● Task to carry out
Only lines that contain the word "will" belong in the answer; copy them from the records below.

★ ★ ★

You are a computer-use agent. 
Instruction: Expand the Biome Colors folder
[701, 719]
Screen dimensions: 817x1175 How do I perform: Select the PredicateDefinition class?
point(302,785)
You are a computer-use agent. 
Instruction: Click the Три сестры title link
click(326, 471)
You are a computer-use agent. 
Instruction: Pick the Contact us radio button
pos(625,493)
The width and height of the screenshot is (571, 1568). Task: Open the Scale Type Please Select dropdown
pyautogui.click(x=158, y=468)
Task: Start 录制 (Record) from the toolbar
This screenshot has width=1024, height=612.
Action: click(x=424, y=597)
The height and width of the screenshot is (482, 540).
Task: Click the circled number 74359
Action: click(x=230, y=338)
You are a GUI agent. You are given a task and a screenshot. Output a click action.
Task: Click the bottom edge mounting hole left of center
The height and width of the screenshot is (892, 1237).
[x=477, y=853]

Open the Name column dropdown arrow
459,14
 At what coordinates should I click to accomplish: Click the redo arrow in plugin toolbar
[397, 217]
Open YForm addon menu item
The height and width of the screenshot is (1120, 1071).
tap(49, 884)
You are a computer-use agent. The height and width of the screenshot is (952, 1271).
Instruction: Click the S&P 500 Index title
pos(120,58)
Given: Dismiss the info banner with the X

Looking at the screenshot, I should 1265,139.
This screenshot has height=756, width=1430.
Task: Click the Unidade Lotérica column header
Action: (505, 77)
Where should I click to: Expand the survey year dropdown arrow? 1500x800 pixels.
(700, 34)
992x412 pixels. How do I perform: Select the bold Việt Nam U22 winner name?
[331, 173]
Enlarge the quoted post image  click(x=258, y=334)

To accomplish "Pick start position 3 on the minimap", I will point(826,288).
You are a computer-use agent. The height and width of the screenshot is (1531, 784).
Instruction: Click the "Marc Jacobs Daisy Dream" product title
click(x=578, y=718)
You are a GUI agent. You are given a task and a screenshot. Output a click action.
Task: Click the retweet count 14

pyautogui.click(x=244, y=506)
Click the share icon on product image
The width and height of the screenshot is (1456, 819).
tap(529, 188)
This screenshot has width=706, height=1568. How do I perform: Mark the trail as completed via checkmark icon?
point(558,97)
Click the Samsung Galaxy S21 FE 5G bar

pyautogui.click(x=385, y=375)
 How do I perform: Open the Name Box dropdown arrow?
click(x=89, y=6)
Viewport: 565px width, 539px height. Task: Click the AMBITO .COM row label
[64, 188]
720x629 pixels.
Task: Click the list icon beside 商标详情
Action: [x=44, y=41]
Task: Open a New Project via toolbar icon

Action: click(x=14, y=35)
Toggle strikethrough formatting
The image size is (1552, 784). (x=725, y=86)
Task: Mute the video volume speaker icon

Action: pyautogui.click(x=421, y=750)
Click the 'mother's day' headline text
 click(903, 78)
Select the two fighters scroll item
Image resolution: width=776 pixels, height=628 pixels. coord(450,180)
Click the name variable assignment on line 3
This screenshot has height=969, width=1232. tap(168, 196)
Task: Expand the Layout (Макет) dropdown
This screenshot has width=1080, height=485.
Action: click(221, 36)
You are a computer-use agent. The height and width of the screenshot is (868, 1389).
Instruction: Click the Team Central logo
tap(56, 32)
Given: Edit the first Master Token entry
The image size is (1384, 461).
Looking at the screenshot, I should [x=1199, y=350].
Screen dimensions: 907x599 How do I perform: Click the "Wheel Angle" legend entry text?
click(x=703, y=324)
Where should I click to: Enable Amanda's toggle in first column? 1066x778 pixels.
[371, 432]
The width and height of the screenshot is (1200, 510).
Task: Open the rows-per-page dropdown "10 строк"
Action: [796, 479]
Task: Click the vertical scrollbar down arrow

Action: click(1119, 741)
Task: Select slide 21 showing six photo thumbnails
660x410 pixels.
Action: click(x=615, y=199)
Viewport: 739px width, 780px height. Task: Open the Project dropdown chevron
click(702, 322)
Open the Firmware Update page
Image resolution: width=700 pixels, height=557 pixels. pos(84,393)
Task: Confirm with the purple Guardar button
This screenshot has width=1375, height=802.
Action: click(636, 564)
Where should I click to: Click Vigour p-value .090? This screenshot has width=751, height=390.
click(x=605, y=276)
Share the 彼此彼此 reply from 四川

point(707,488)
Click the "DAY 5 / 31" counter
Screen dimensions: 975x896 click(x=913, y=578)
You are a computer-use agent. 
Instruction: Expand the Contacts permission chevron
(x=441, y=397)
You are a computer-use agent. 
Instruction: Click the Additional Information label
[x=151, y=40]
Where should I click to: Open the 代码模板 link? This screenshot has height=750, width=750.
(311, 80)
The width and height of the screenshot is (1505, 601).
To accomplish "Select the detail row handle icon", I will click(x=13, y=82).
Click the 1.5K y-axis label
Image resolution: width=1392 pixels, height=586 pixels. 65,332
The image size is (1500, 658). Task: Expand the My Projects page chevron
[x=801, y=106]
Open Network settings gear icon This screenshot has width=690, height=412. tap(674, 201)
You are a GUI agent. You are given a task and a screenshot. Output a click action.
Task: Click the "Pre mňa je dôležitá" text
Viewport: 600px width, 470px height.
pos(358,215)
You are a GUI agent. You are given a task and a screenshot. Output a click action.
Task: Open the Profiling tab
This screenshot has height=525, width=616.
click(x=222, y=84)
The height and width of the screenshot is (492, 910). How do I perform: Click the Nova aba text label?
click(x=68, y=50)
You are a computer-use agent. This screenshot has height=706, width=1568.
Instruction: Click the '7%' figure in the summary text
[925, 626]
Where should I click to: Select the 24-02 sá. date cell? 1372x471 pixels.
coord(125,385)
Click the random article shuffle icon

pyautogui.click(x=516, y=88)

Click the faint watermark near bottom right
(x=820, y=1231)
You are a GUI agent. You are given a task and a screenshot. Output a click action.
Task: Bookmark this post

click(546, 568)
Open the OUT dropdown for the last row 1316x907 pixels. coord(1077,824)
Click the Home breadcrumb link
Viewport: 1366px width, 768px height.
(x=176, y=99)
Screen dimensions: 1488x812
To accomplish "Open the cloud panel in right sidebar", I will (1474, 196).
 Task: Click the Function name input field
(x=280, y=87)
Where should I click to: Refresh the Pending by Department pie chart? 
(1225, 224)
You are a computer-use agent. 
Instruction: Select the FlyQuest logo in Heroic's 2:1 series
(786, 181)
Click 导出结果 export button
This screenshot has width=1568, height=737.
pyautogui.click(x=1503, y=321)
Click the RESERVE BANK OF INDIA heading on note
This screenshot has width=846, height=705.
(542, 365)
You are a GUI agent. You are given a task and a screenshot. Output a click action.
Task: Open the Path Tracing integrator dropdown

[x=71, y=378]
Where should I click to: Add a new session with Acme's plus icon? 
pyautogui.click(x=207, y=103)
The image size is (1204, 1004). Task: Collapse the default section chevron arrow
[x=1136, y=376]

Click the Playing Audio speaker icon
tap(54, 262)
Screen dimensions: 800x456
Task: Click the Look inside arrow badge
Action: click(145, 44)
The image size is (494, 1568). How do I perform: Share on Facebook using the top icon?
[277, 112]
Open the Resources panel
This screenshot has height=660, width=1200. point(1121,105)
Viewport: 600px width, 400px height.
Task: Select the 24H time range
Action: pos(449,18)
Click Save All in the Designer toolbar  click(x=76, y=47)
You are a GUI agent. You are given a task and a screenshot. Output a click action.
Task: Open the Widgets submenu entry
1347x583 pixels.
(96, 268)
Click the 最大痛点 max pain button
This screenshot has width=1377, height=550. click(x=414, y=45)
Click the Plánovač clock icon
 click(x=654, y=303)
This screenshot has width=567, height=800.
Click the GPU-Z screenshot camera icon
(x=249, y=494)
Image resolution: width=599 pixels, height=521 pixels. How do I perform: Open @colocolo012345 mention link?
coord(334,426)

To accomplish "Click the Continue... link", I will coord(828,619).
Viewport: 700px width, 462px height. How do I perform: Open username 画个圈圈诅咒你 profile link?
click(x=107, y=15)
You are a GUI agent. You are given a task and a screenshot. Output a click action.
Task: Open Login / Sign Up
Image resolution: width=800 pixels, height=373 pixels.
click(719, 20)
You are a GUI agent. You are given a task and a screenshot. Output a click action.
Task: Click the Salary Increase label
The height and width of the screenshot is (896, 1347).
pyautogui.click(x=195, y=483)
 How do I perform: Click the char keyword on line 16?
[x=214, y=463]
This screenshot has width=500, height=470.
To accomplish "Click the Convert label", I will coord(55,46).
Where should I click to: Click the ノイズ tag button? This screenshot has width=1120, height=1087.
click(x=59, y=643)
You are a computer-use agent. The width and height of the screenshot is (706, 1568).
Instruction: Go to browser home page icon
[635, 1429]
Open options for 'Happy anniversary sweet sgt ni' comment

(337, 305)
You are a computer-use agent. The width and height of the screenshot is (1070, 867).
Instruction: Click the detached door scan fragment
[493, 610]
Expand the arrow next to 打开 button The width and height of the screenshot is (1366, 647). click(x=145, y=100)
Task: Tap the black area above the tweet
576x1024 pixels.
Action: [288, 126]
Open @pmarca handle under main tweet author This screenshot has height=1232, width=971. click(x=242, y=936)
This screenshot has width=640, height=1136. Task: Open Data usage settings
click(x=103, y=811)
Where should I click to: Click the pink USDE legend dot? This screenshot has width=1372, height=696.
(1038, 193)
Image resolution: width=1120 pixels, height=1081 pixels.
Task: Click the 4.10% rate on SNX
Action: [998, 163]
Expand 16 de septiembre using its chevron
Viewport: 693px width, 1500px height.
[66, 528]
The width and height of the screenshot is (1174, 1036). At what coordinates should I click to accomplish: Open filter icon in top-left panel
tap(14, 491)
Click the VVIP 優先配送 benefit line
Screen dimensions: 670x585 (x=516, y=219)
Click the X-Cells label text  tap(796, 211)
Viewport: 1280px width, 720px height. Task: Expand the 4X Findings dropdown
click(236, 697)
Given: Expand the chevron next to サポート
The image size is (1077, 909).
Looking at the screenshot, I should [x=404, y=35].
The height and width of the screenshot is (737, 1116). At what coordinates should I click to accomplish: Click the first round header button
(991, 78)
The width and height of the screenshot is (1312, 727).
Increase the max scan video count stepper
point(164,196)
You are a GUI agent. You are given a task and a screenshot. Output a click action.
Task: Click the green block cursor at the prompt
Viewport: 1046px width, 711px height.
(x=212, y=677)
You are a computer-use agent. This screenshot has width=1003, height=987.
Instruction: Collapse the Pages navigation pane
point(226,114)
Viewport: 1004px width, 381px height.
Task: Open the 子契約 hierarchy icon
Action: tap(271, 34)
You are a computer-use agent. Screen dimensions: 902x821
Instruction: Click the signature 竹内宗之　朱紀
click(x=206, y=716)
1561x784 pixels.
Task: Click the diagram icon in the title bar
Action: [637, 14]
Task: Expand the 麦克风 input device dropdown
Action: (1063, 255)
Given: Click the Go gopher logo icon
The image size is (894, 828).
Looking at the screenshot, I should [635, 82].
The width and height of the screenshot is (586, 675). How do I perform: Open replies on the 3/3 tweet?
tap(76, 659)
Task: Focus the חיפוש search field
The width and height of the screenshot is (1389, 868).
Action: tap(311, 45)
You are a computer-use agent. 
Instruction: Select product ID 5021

★ ★ ★

● Written response
To accomplish "Pick start position 3 on the minimap", I will point(826,288).
To accomplish "Select the detail row handle icon", I will click(x=13, y=82).
To accomplish "Open the cloud panel in right sidebar", I will (1474, 196).
To accomplish "Click the Continue... link", I will coord(828,619).
To accomplish "Click the Convert label", I will coord(55,46).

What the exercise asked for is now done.